I think we’ve all heard about this tactic to help conquer your fears – it involves facing what you’re afraid of head on, and hoping you don’t pass out in the meantime. Whether it’s spiders, snakes, or heights most people will tell you how “it’s not that bad.” No matter how much you fear something, no one can make you confront it if you are not willing.
I’m scared of poisonous snakes, crocodiles, and sometimes the dark (especially after a scary movie). But what I want to talk about today is a fear and avoidance of truly being frightened. I want to distinguish this from the fright I get from watching scary movies: I willing bring that terror onto my self, I welcome it. And I know that the movie is not real. I’m talking about fright that occurs from events in the real world.
Let me tell you a little story to clarify what I mean about a fear and avoidance of truly being frightened.

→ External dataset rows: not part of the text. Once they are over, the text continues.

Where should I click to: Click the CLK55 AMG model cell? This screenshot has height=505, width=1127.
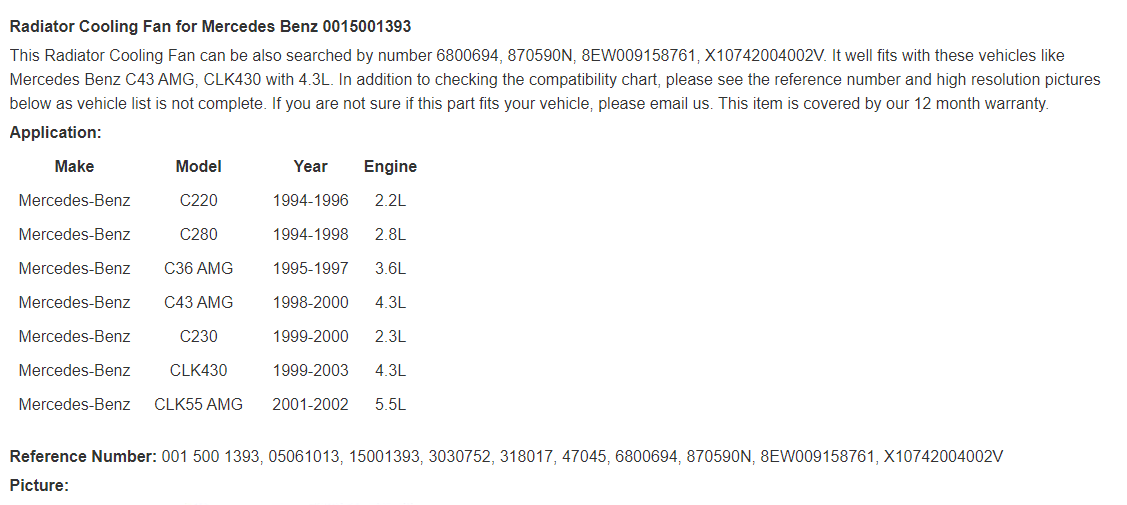tap(198, 404)
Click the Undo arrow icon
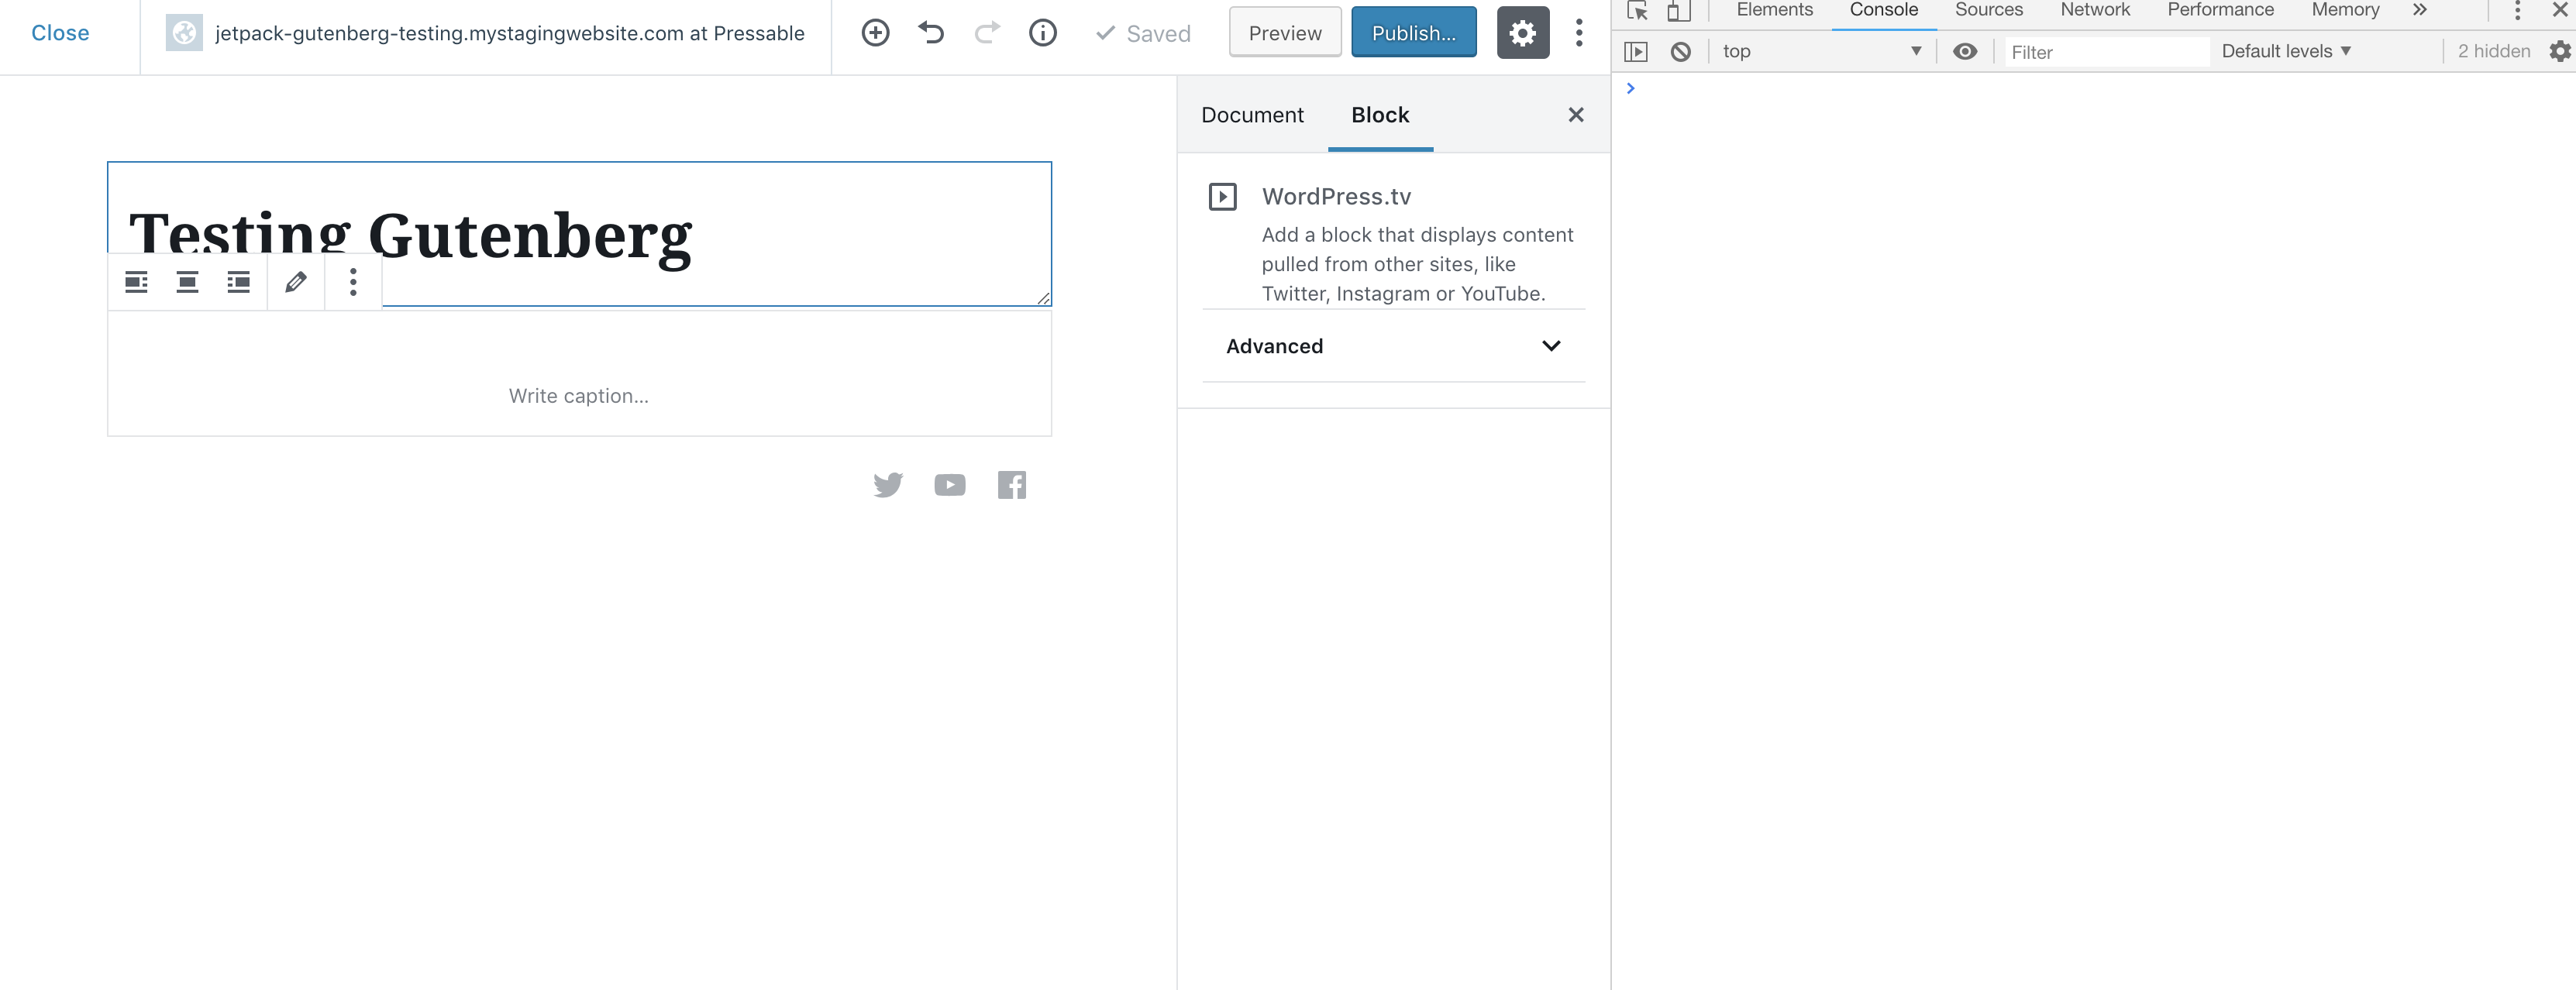Image resolution: width=2576 pixels, height=990 pixels. [931, 33]
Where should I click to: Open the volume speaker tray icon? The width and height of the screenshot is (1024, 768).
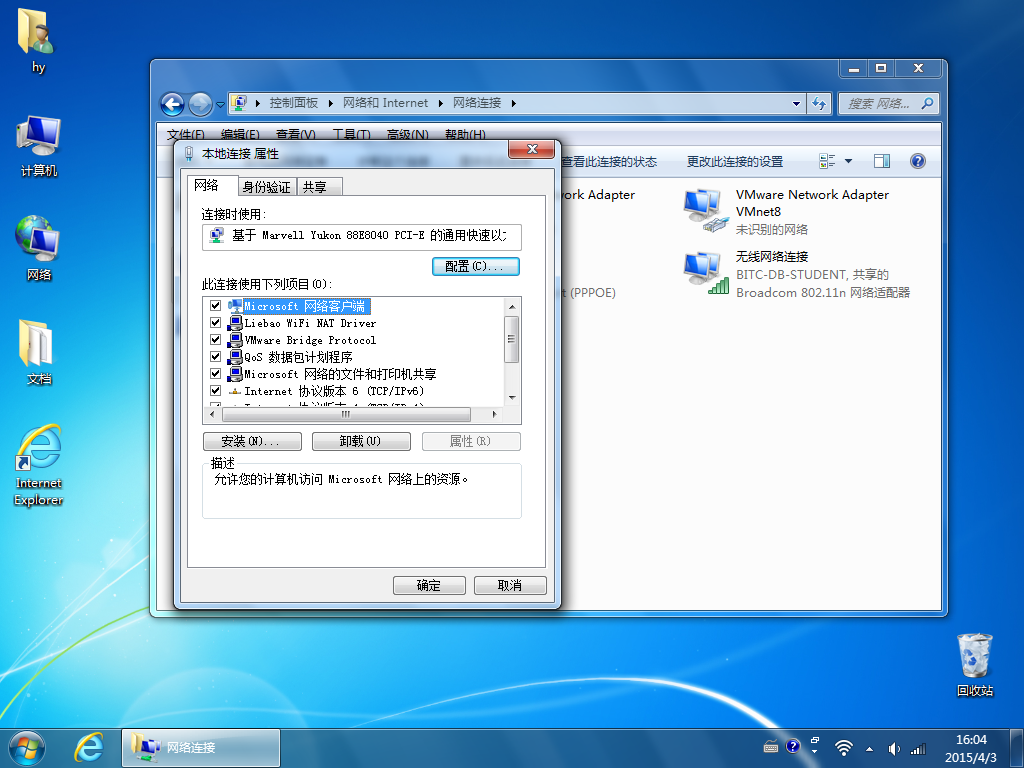tap(893, 749)
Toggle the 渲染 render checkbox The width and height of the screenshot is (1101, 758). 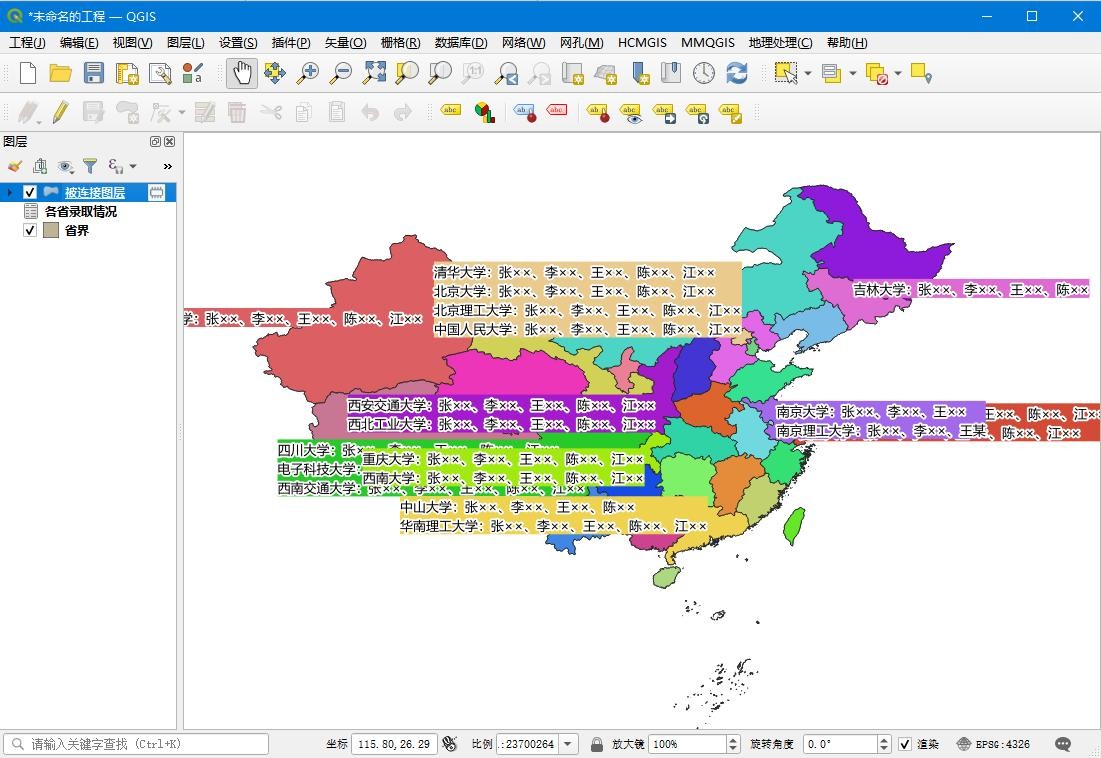pos(905,744)
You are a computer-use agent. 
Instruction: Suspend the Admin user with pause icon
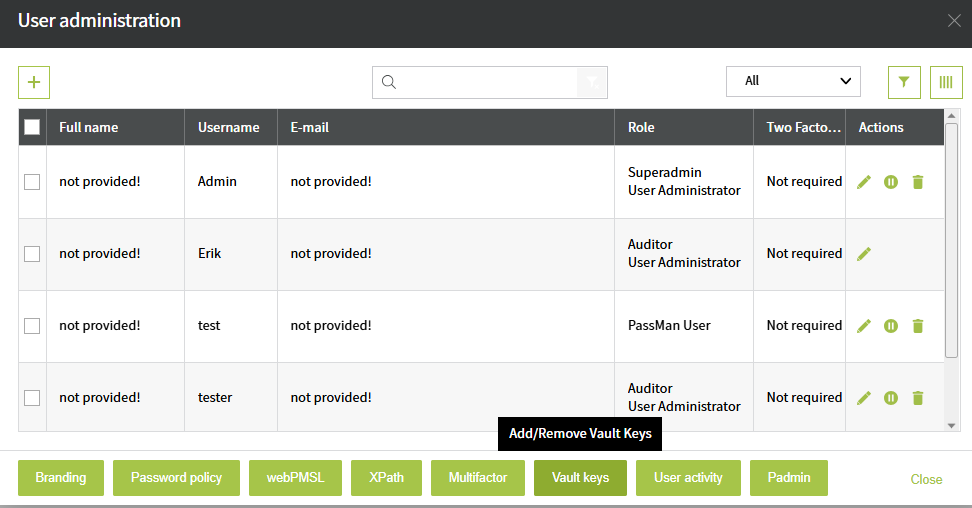(891, 182)
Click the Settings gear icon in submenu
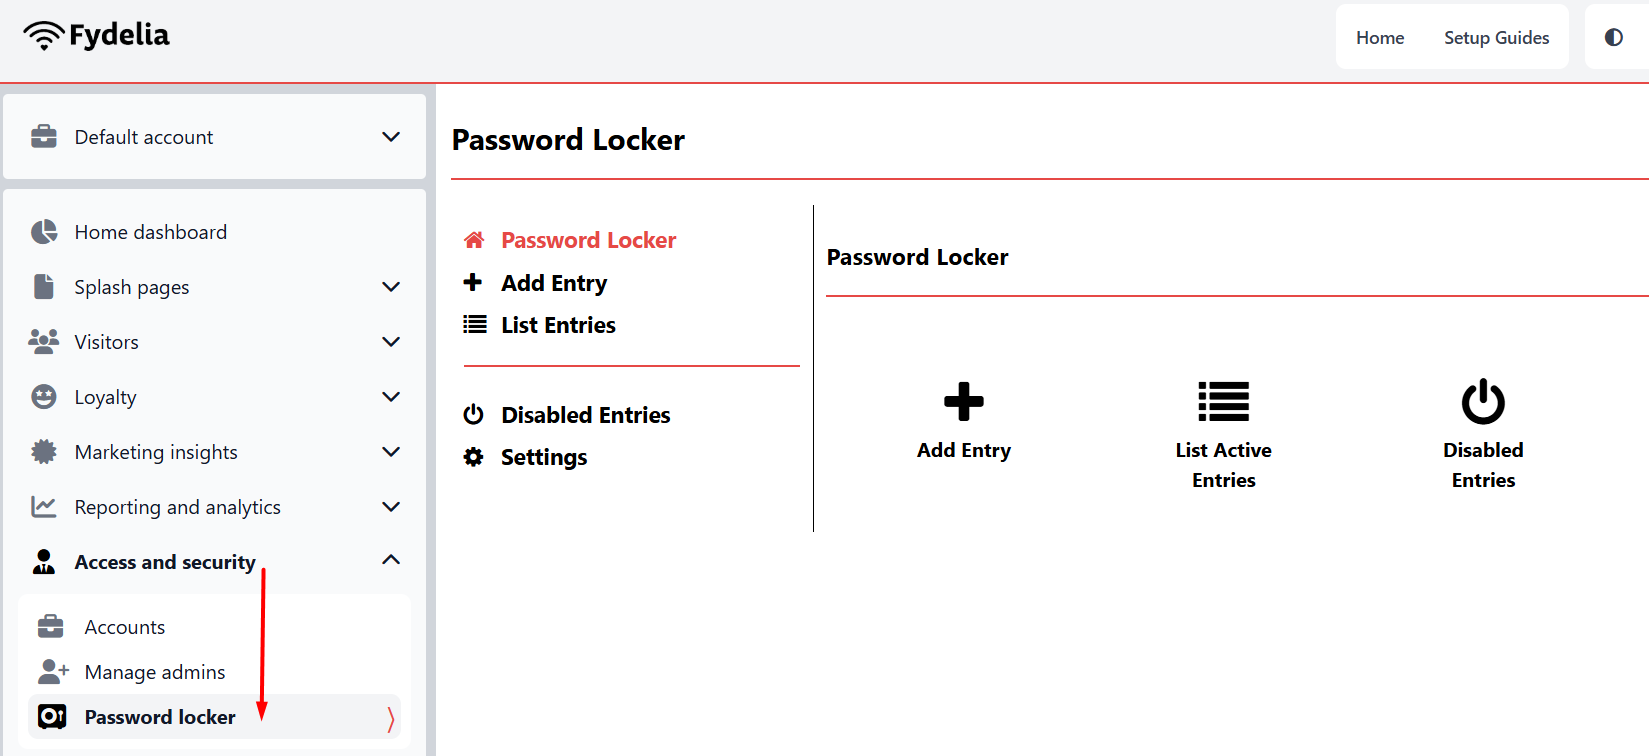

A few years ago, during winter break, I went to Mountain Creek up in Vernon Township, NJ to ski; it was a ladies promotional day and we received a discount on the rental gear. I had never gone skiing before — my parents preferred to stay indoors rather than outdoors when there was snow on the ground. I believe this was also my cousin’s first time skiing, or she hadn’t gone in years. Either way, we agreed that it was a good idea to sign up for a ski lesson and learn the basics over a few hours. We got accustomed to walking with the skis on our feet, went down a really tiny snow covered mound, and practiced moving our skis into the position necessary to stop or slow down. After practicing our newly cultivated skills on this barely-even-an-incline-slope, my cousin and I, feeling confident, headed over to the ski lift to try out the big girl bunny hill.
As we went up, the nerves hit me. Compared to the ant hill that we had just spent a few hours on, this bunny hill that we were about to tackle was more like a mountain. It took me a few moments to actually go down the hill after getting to the top, and as soon as I started sliding down the slope, I immediately regretted my decision. Gravity was affecting me a lot more than I had anticipated and I was flying — or at least it felt like I was. Wind whipping my face, zipping past young children who making their way down the hill, I was panicking. Honestly. I tried moving my skis as one does when they want to stop, but that didn’t work. Scared that I was going to take out some poor, unsuspecting child due to my inability to ski, I purposely leaned to one side and made myself fall and stop moving. I did this a few times until I was about 2/3 down the slope. I wondered whether going down that tiny mound a few more times would have prepared me more… probably not.
Anyways, I’m 2/3 down the hill and I tell myself I’m going to make it to the bottom without making myself fall. I stand up and go… aaaaaand then I want to stop. I am going much faster than I wanted, the stop method still wasn’t working, and there was a crowd of people gathered at the bottom of the hill that I was sure I’d strike out. It was during this last stretch of skiing that I got truly frightened and experienced the emotion in a way I had never before. I didn’t think that I was going to die, but I thought I was seriously going to injure myself and others. I was completely out of my element, recklessly out of control, and I didn’t like the feeling. I didn’t feel free, but confined.
Seasoned skiers may read this have no idea what I am talking about. But whatever I felt that day has kept me away from the slopes ever since. A lot of my friends enjoy skiing and want me to go along, but I can’t. They’ll say, “Oh that was just one time, just try it again. It’ll be better.” Perhaps, but maybe not. I’m not too willing to find out.
I fear the feeling I got when I went skiing for the first time. I want to avoid experiencing that same fright and terror for the time being. Maybe in the future I’ll have the desire to give skiing another shot, but until then, I am perfectly content staying indoors, with my blankets and hot chocolate.